Similarly with sehen - du siehst, er sieht, ihr seht, for example. And with a different vowel change: geben - du gibst, er gibt, ihr gebt.

Whether a verb changes the vowel like that is something you have to learn; you can't guess just from looking at the verb. For example, stehen has du stehst and leben has du lebst.


https://www.duolingo.com/profile/Blanquita400779

Why "du liest einen Buch" Incorrect? The action of reading is exerted on the book. Thanks


https://www.duolingo.com/profile/mizinamo

Why "du liest einen Buch" Incorrect?

einen is masculine accusative.

Buch is neuter, so you can't use a masculine form of a word with it -- it has to be ein Buch (neuter accusative).


https://www.duolingo.com/profile/alex_mayp

only thing im confused about is when translating ihr or du sentences to English. they are not the same but the same sentence can still apply


https://www.duolingo.com/profile/AbigailBra712630

For this one, why is it "liest" instead of "lessen"? Because lessen means read and liest means reading.

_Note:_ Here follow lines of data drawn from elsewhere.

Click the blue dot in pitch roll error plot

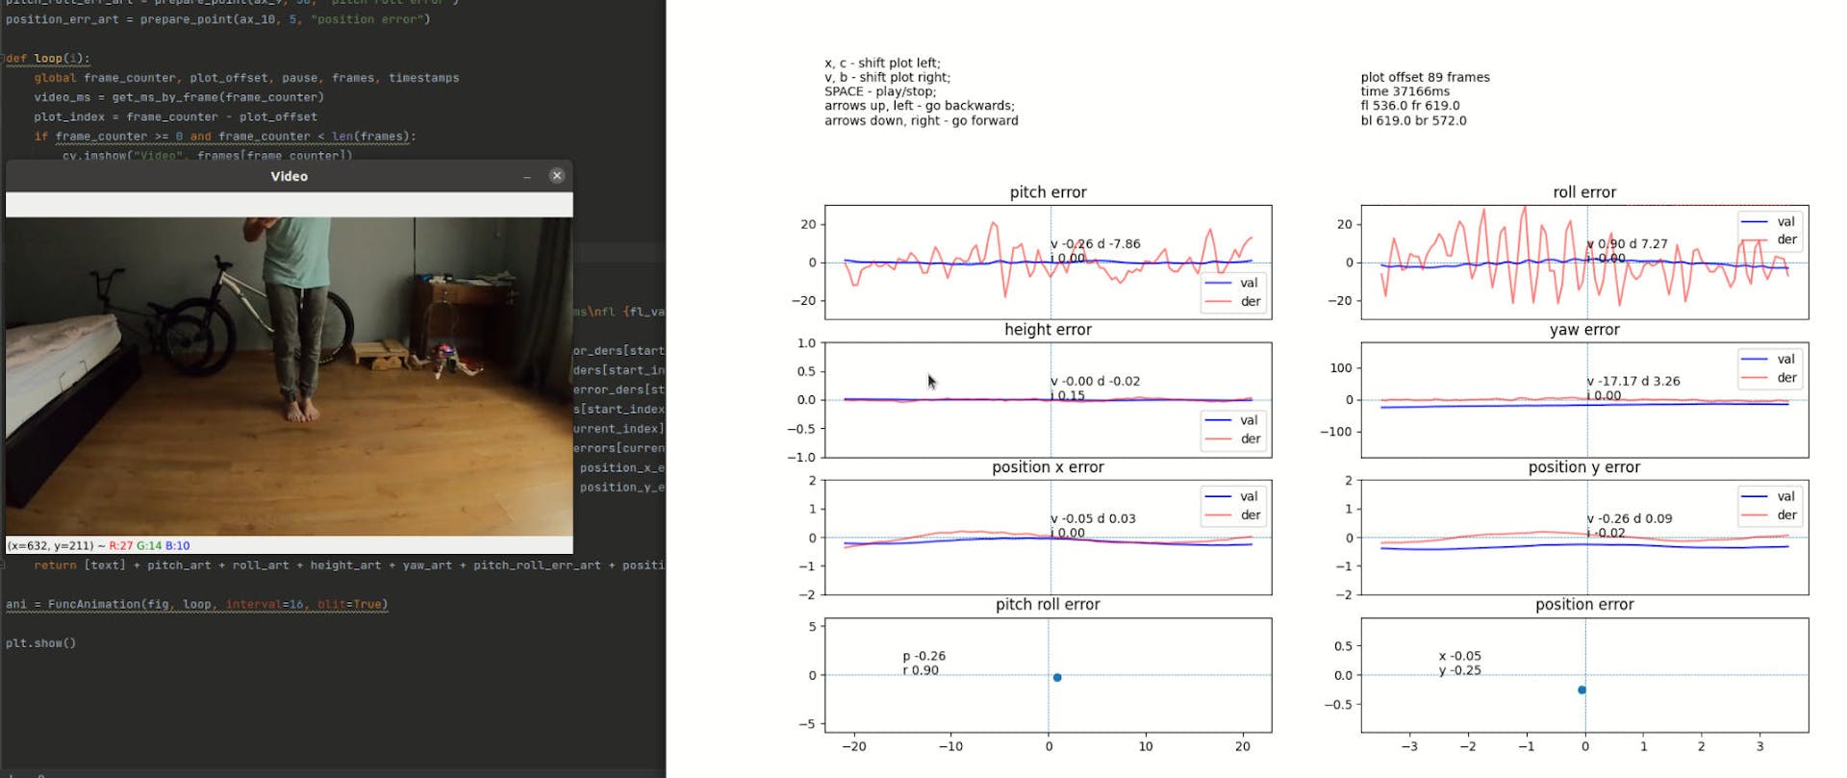click(1057, 678)
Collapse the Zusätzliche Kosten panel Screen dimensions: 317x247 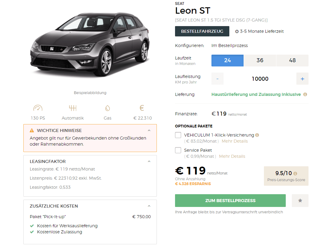tap(149, 206)
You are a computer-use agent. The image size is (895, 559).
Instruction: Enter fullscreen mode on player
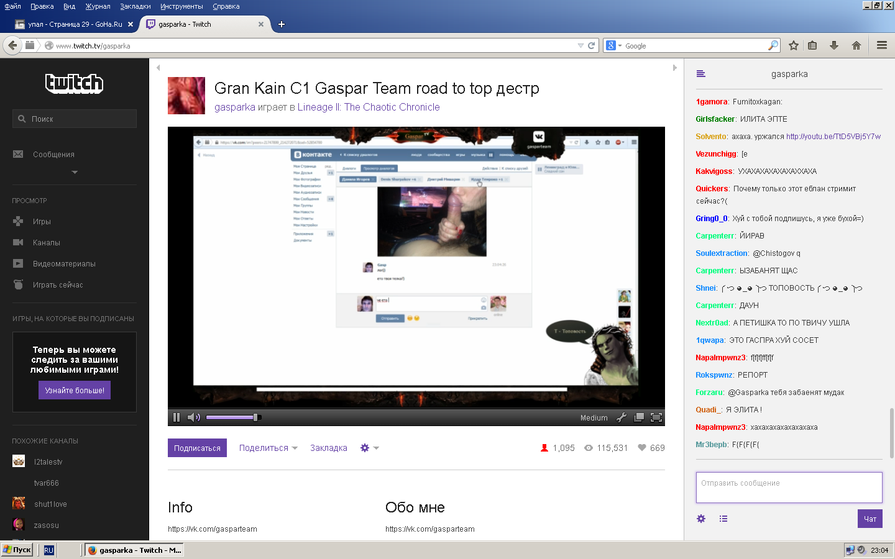point(656,417)

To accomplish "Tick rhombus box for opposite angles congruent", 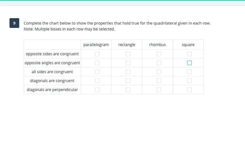I will point(159,63).
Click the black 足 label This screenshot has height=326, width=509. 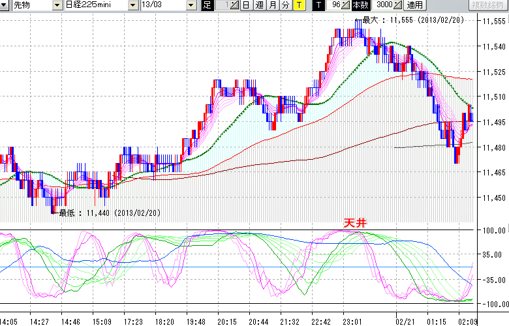point(208,5)
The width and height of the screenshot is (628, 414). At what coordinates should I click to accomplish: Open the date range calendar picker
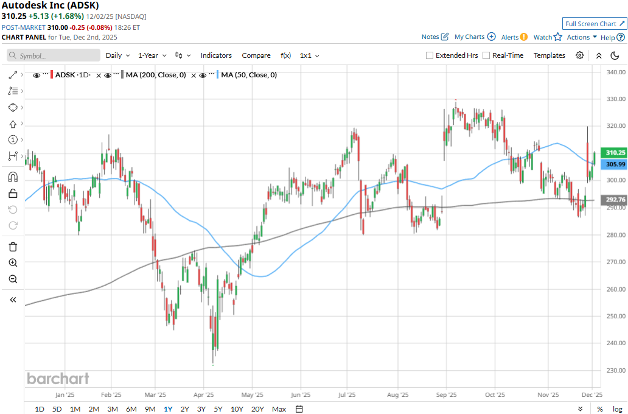pos(299,409)
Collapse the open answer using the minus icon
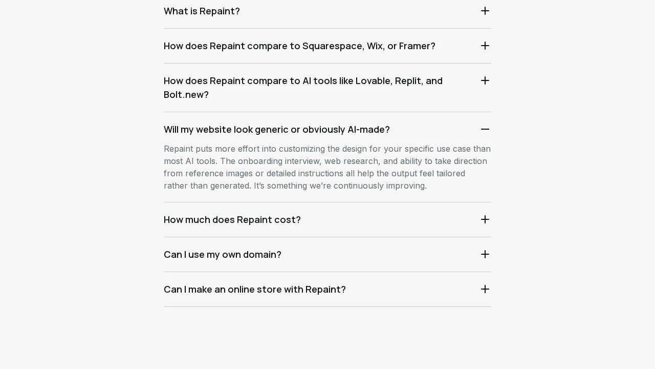The width and height of the screenshot is (655, 369). [485, 130]
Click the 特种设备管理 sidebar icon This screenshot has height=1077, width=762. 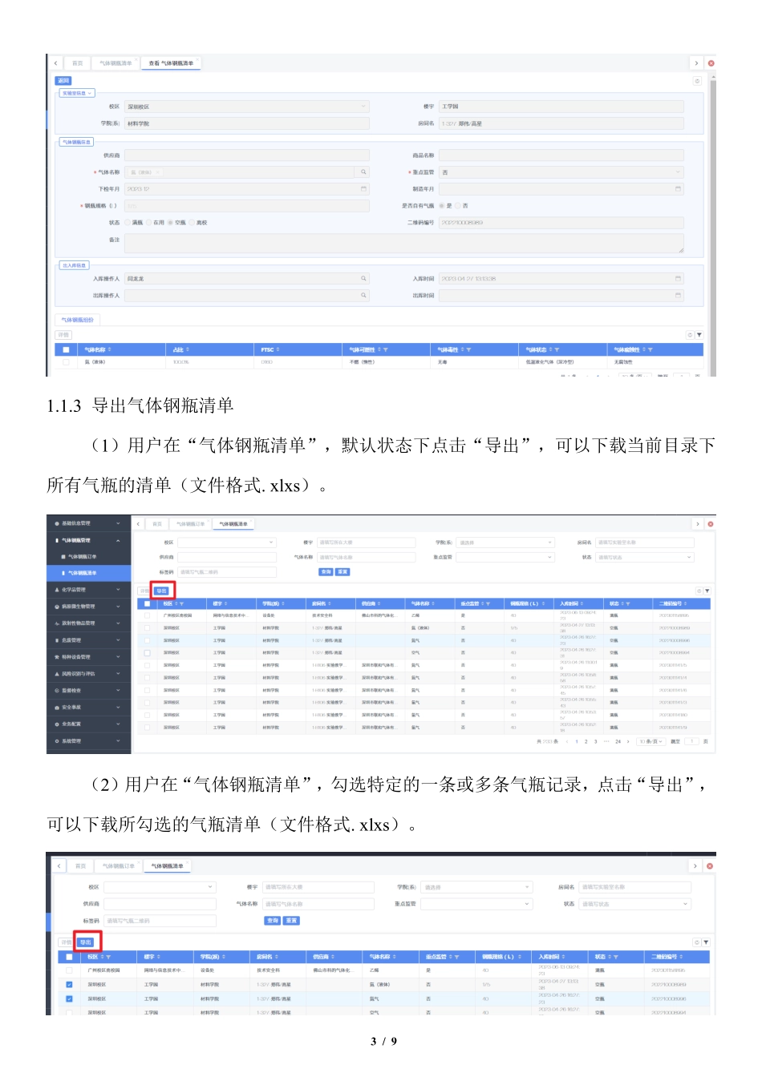[57, 656]
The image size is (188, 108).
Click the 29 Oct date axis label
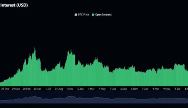(x=5, y=89)
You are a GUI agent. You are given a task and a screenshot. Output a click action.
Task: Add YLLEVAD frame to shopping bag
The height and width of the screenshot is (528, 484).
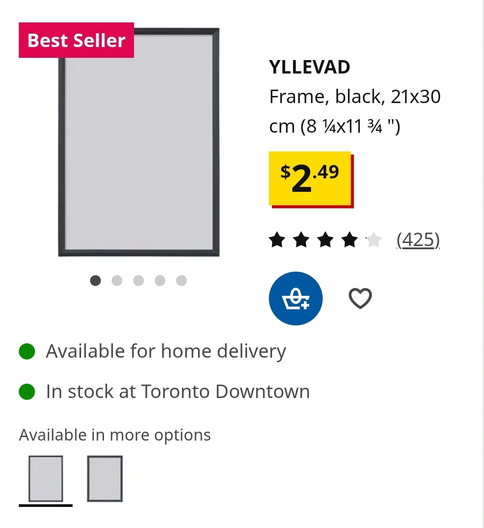tap(295, 299)
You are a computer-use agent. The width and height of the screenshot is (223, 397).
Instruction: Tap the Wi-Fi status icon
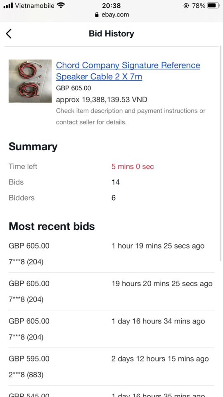(61, 5)
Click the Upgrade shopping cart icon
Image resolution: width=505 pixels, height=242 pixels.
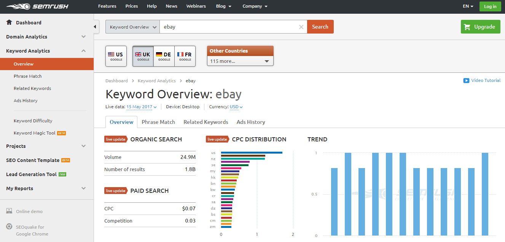click(467, 27)
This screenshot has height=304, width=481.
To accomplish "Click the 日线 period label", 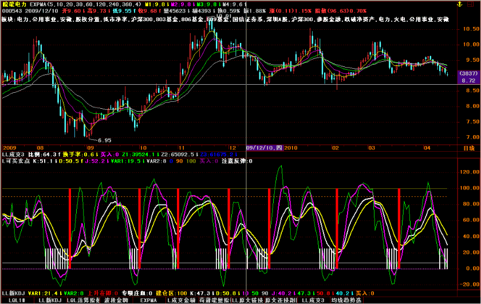I will click(468, 147).
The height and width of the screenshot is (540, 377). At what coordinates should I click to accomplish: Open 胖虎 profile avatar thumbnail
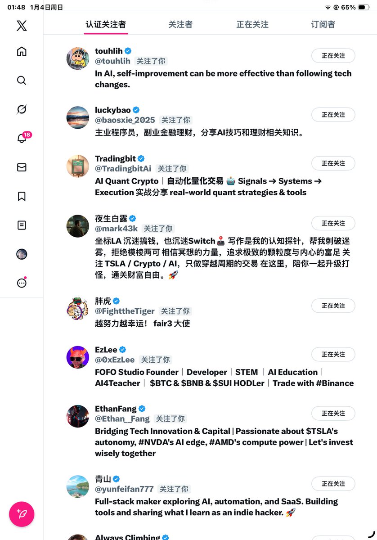click(78, 309)
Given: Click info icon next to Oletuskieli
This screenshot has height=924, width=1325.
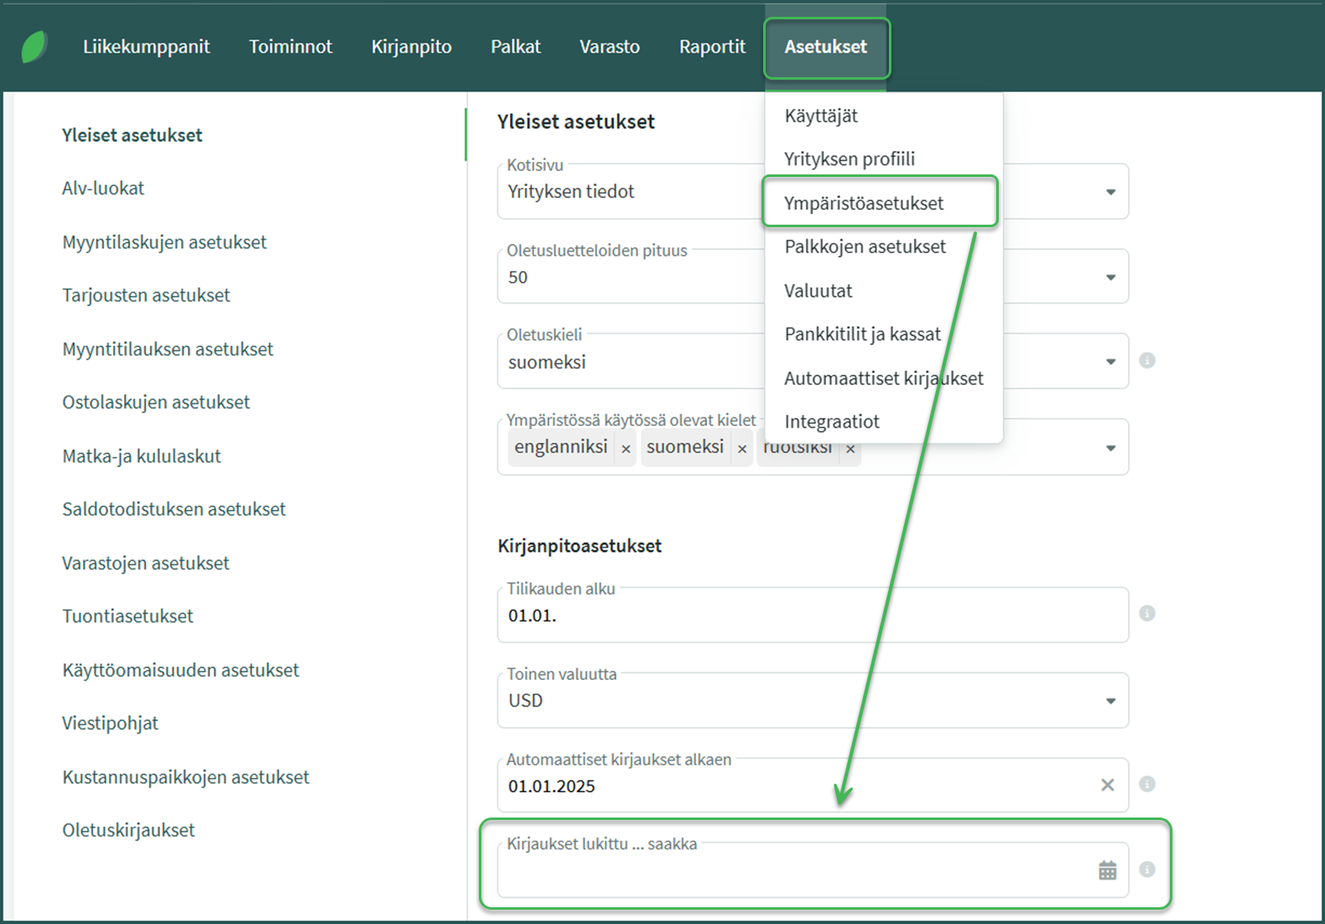Looking at the screenshot, I should 1147,361.
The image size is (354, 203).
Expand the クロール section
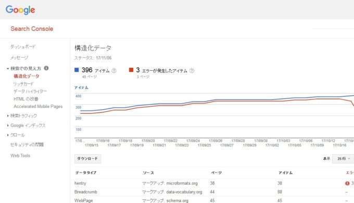(8, 135)
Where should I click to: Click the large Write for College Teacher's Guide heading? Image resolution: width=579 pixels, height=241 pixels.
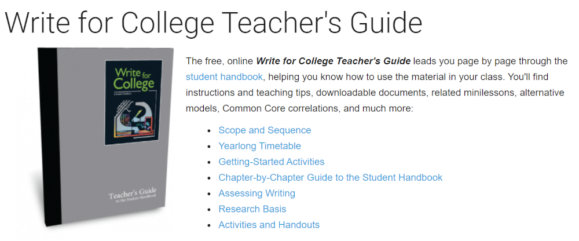point(214,22)
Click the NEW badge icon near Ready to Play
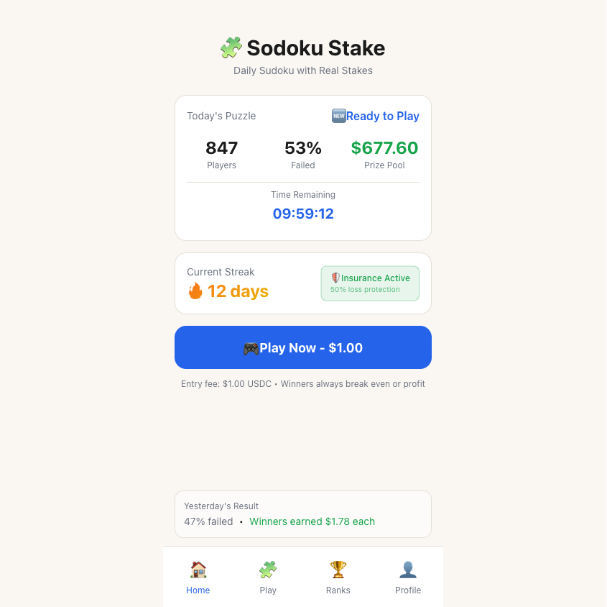The height and width of the screenshot is (607, 607). [338, 116]
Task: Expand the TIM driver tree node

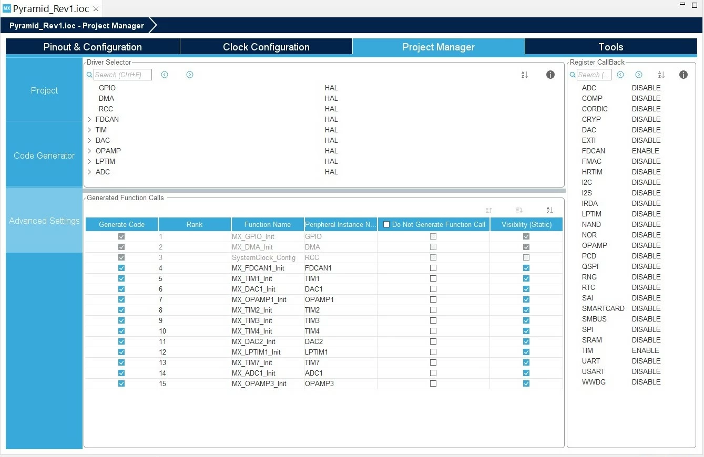Action: pos(89,130)
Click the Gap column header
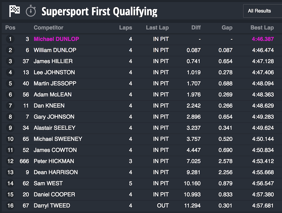The image size is (282, 213). pos(227,28)
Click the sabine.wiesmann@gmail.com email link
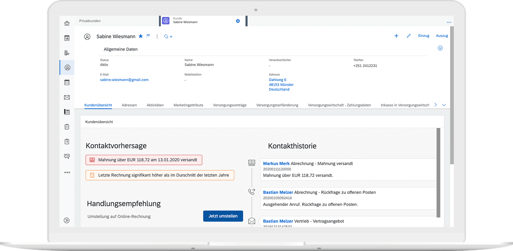This screenshot has height=251, width=513. click(x=124, y=80)
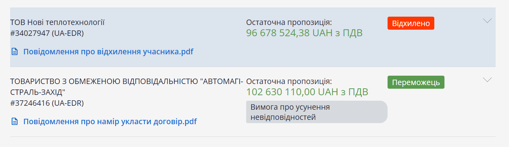Screen dimensions: 509x147
Task: Click EDR code #37246416
Action: [x=47, y=103]
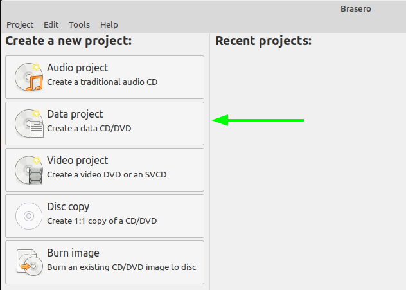
Task: Click the Disc copy grey disc icon
Action: click(28, 216)
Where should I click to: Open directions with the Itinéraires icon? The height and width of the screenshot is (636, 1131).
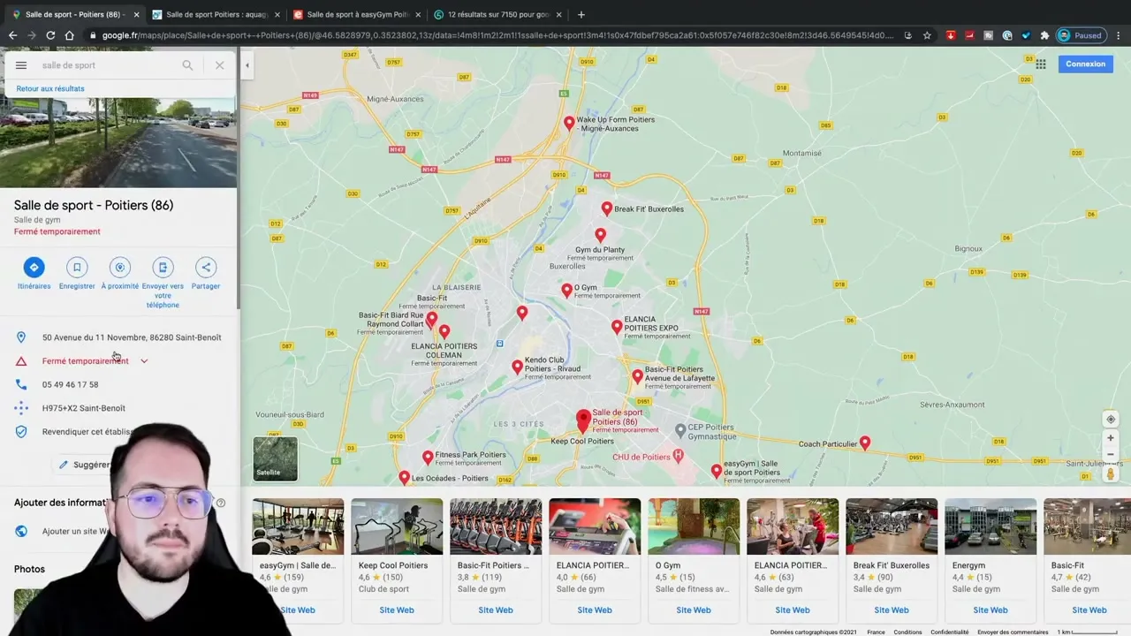click(34, 267)
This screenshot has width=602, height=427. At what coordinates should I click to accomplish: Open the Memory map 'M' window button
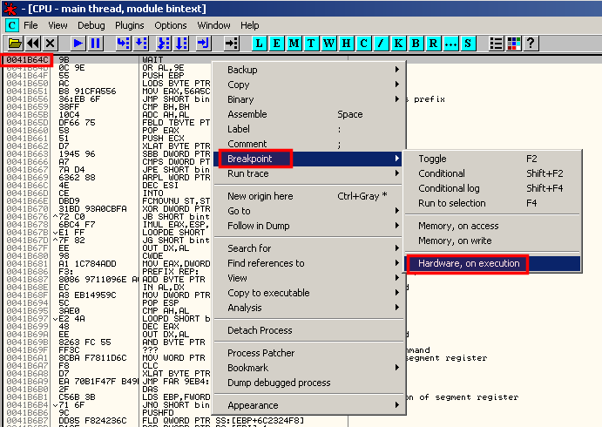294,43
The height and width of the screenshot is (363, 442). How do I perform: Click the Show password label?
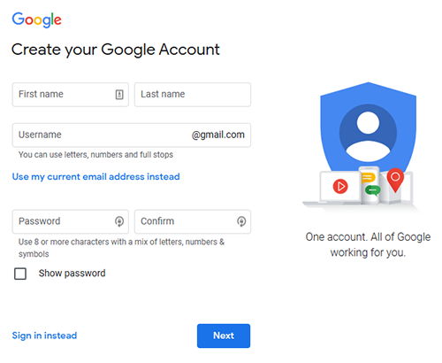click(x=72, y=274)
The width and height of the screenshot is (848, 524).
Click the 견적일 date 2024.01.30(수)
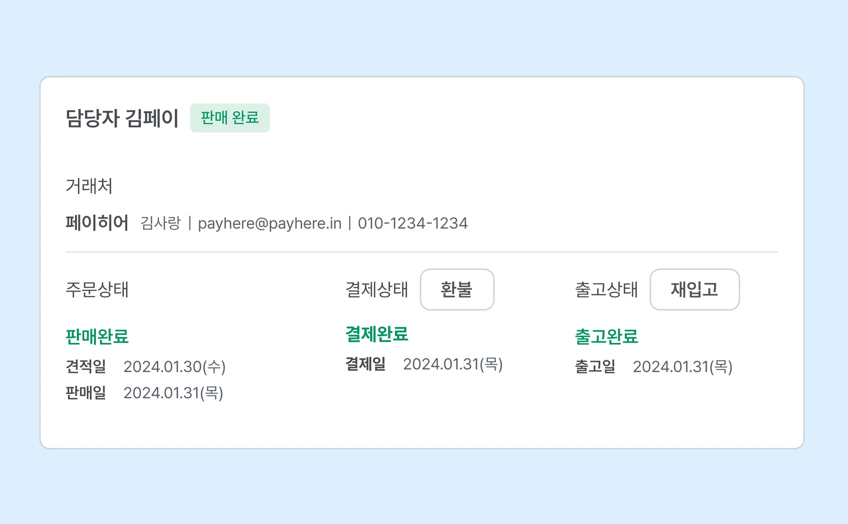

https://www.duolingo.com/profile/mizinamo

Because lessen means read and liest means reading.

Er, what?

lessen isn't a word.

The dictionary form is lesen. Which form you use in a sentence depends on the subject:

  • ich lese = I read / I am reading
  • du liest = you [one person] read / you [one person] are reading
  • er/sie/es liest = he/she/it reads / he/she/it is reading
  • wir lesen = we read / we are reading
  • ihr lest = you [several people] read / you [several people] are reading
  • sie lesen = they read / they are reading

Here, the subject is du and so we use du liest.


https://www.duolingo.com/profile/AbigailBra712630

Thank you so much for this, it is very helpful. Sorry about the misspelling.


https://www.duolingo.com/profile/EnriQuinones

I hate the sound of the male voice, he speaks so fast - sounds like a german prick


https://www.duolingo.com/profile/Estudiomatico

It sounds like in Portuguese, "Tu leste um [livro]".


https://www.duolingo.com/profile/RohitKumar020293

I am always confuse with verb form, because with reading liest and with read also liest , so how to know which tense they are using?